蕾がはちきれそうに膨らんで、いよいよ春だなあと感じさせる。
でも、花がどうしたなんて書いていると、この国難の時期にと、叱られそうだ。
石原慎太郎知事は29日の記者会見で、東日本大震災に関連し、「桜が咲いたからといって、一杯飲んで歓談するような状況じゃない」と述べ、被災者に配慮して今春の花見は自粛すべきだとの考えを示した》(時事29日)
被災者に思いを寄せるということと、花を愛でながら楽しいひと時を過ごすことは矛盾しないと思うのだが。

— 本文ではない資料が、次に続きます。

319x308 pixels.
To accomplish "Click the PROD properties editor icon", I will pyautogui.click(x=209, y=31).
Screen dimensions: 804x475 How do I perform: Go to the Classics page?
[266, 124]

人が死に、花が咲く。花が枯れ、新たに人が生まれる。そもそも、この世は無常でいいのだ。
きのう、月曜の朝日歌壇・俳壇では、短歌と俳句の違いがくっきりと現れていた。俳句の佳作40句に震災を詠んだものがみあたらないのに対して、歌壇のほうは震災一色だ。
以下、4人の選者の第一首
地震津波の前に詠みし歌春は近くて脳天気なり(東京都 夏目たかし)
冷蔵庫に庭の雪氷詰めにけりランプで暮らす日々の続けば盛岡市 佐藤忠行)
喚ぶ声か振り返りつつその母は足どり重く地震(ない)の地離る(福岡県 城島和子)
被災地を視ては夫婦で涙ぐむ温き部屋にて熱き物食べ飯田市 草田礼子)
佐藤さんは停電が続いて大変な日常を詠んでいるが、さすがに被災地からの歌はまだ少ない。短歌どころではないのだろう。
夏目さんは、震災の前に詠んだ歌が、平穏な日々がいつまでも続くと信じる「脳天気」なものだったなあと振り返っている。

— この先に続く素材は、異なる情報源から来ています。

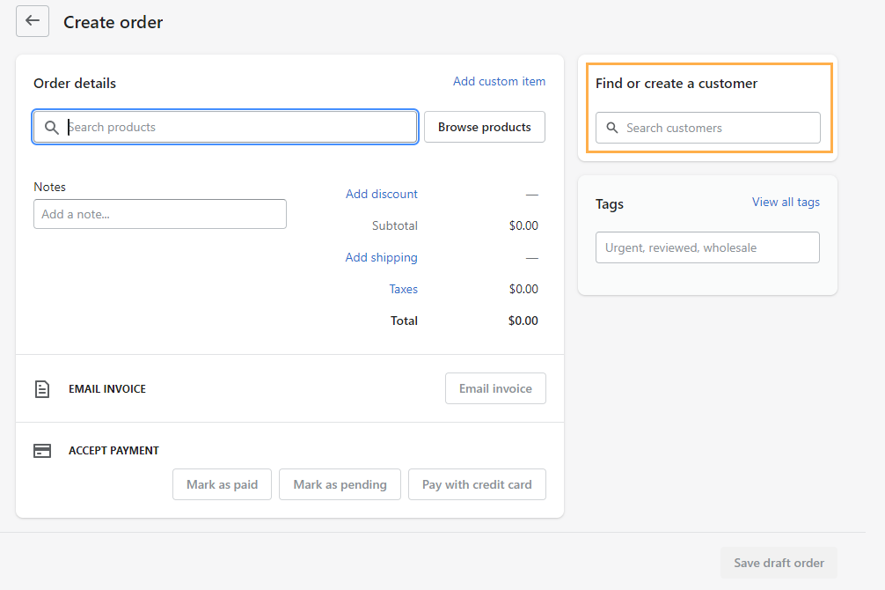
Task: Choose Mark as paid
Action: pyautogui.click(x=222, y=484)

城島さんは、この光景をテレビで観たのだろう。行方不明の子どもの呼ぶ声が聞こえそうな廃墟を去らねばならぬ母親の心を思いやっている。
自分たちの暮らしを省みて詠んだのが草田さんだ。暖房の部屋であったかいものを食べられることの有難さには多少の罪悪感も混じっているのか。
3.11が日本人の世界観を一変したことは短歌にも現れている。
さて、福島である。
今夜、後藤政志氏が講師で、原子力資料情報室主催の緊急!公開研究会『福島原発で今なにが起きているのか』があると聞き、行ってみることにした。
だが、震災取材の打ち合わせ、急に決まった出張の準備、それに月末の資金繰りでばたばたのところに、立て続けにトラブルが飛び込んできた。大幅に遅刻して会場に着くと、総評会館の大会議室は人があふれてとても入れない。急遽設けられたらしい第二会場で研究会の様子を映像で見せていた。こちらも立ち見が出るほどの盛況。このNPOが発する情報への期待度はすごい。
福島第一原発では、高い放射線のたまり水を排水しながら核燃料の冷却も同時に行う、ぎりぎりの作業をこれから続けなくてはならない。そのためには人海戦術しかないという。それが間に合わないと、核燃料棒のメルトダウンで原子炉圧力容器も格納容器も破れ、水素爆発または水蒸気爆発で大量の核物質が外に出るおそれがある。
1基がそうなると、その一帯は人が立ち入れなくなり、隣接した他の原子炉も次々に制御できなくなって破壊されていく。何度聞いても怖い話だ。
そんな最悪のシナリオを食い止めるべく、現場はまさに修羅場になっているだろう。
作業する人々の安全と幸運を祈る。